(Stored data entries)
- Opening Delimiter -
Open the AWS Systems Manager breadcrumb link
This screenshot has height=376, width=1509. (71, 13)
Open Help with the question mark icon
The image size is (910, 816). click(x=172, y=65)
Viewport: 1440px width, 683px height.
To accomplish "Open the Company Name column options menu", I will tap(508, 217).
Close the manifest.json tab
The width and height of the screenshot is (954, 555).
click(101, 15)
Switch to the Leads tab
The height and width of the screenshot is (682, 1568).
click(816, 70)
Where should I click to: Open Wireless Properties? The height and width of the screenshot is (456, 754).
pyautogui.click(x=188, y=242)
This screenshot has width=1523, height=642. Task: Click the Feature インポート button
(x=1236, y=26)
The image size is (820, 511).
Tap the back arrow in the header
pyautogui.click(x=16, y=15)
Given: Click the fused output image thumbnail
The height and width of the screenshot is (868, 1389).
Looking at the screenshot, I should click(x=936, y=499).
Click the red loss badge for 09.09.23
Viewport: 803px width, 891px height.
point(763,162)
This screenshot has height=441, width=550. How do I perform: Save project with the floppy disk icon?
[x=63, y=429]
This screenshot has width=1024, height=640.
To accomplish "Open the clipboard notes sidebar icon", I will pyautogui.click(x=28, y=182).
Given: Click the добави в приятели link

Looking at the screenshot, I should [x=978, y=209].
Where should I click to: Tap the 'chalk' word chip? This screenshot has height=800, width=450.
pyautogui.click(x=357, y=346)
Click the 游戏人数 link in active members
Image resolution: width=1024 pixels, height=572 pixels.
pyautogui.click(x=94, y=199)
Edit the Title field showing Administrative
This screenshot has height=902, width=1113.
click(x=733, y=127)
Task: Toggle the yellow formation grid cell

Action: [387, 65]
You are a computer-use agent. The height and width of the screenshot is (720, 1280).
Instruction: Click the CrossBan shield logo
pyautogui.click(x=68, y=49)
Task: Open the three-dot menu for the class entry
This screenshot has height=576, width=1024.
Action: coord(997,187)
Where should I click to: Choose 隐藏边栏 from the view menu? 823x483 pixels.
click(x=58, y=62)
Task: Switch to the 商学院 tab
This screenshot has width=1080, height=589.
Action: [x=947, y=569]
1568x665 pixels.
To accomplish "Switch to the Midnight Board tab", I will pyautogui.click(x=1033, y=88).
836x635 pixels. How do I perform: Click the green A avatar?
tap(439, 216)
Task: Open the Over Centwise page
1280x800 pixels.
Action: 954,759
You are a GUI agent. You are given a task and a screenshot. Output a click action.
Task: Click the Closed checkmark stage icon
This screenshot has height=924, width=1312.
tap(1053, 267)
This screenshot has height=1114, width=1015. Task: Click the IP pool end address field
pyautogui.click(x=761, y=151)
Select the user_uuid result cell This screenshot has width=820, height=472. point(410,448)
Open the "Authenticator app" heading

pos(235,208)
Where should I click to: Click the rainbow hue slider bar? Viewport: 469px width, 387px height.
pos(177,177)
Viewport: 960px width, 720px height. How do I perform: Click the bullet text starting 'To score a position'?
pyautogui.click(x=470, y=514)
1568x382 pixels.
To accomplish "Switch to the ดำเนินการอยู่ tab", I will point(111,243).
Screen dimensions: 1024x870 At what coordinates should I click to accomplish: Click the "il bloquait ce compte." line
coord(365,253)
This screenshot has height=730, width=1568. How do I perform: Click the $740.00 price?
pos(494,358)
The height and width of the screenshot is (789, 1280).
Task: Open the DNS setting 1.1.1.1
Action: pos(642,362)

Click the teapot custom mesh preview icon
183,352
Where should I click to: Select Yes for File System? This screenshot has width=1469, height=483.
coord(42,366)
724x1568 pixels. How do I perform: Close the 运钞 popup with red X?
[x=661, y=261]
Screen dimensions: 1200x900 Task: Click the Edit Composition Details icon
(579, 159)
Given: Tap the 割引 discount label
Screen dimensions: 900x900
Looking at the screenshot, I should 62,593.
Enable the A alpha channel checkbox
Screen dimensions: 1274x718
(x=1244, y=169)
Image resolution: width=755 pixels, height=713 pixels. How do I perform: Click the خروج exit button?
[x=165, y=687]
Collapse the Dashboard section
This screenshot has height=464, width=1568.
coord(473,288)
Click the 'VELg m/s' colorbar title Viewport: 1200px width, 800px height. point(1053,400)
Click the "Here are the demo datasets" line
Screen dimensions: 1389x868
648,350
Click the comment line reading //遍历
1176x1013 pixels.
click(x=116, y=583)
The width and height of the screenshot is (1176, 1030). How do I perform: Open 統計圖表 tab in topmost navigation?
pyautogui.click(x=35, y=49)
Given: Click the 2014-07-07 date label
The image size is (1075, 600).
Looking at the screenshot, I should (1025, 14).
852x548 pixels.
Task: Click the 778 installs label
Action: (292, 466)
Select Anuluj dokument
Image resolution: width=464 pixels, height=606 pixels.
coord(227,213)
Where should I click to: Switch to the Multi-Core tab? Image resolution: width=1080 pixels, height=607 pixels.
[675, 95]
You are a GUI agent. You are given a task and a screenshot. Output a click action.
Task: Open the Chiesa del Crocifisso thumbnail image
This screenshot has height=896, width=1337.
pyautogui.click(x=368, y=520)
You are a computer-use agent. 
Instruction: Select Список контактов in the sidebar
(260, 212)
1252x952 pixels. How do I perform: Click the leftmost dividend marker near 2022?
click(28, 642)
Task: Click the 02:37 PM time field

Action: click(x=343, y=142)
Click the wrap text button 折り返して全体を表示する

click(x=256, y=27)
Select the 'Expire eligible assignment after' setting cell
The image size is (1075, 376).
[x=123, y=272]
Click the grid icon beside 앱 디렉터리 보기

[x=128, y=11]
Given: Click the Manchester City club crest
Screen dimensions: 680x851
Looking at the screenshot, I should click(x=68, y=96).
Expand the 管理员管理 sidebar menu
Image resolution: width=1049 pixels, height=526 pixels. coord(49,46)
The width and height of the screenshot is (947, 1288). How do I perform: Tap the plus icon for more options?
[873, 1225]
- Closing Delimiter -
__EXERCISE GOAL__
Each line from the one holding "1252x952 pixels. How" to the end of the data above goes into the answer exactly as written, and no other line does.

__ANSWER TO THIS EXERCISE__
1252x952 pixels. How do I perform: Click the leftmost dividend marker near 2022?
click(28, 642)
Task: Click the 02:37 PM time field

Action: click(x=343, y=142)
Click the wrap text button 折り返して全体を表示する

click(x=256, y=27)
Select the 'Expire eligible assignment after' setting cell
The image size is (1075, 376).
[x=123, y=272]
Click the grid icon beside 앱 디렉터리 보기

[x=128, y=11]
Given: Click the Manchester City club crest
Screen dimensions: 680x851
Looking at the screenshot, I should click(x=68, y=96).
Expand the 管理员管理 sidebar menu
Image resolution: width=1049 pixels, height=526 pixels. coord(49,46)
The width and height of the screenshot is (947, 1288). How do I perform: Tap the plus icon for more options?
[873, 1225]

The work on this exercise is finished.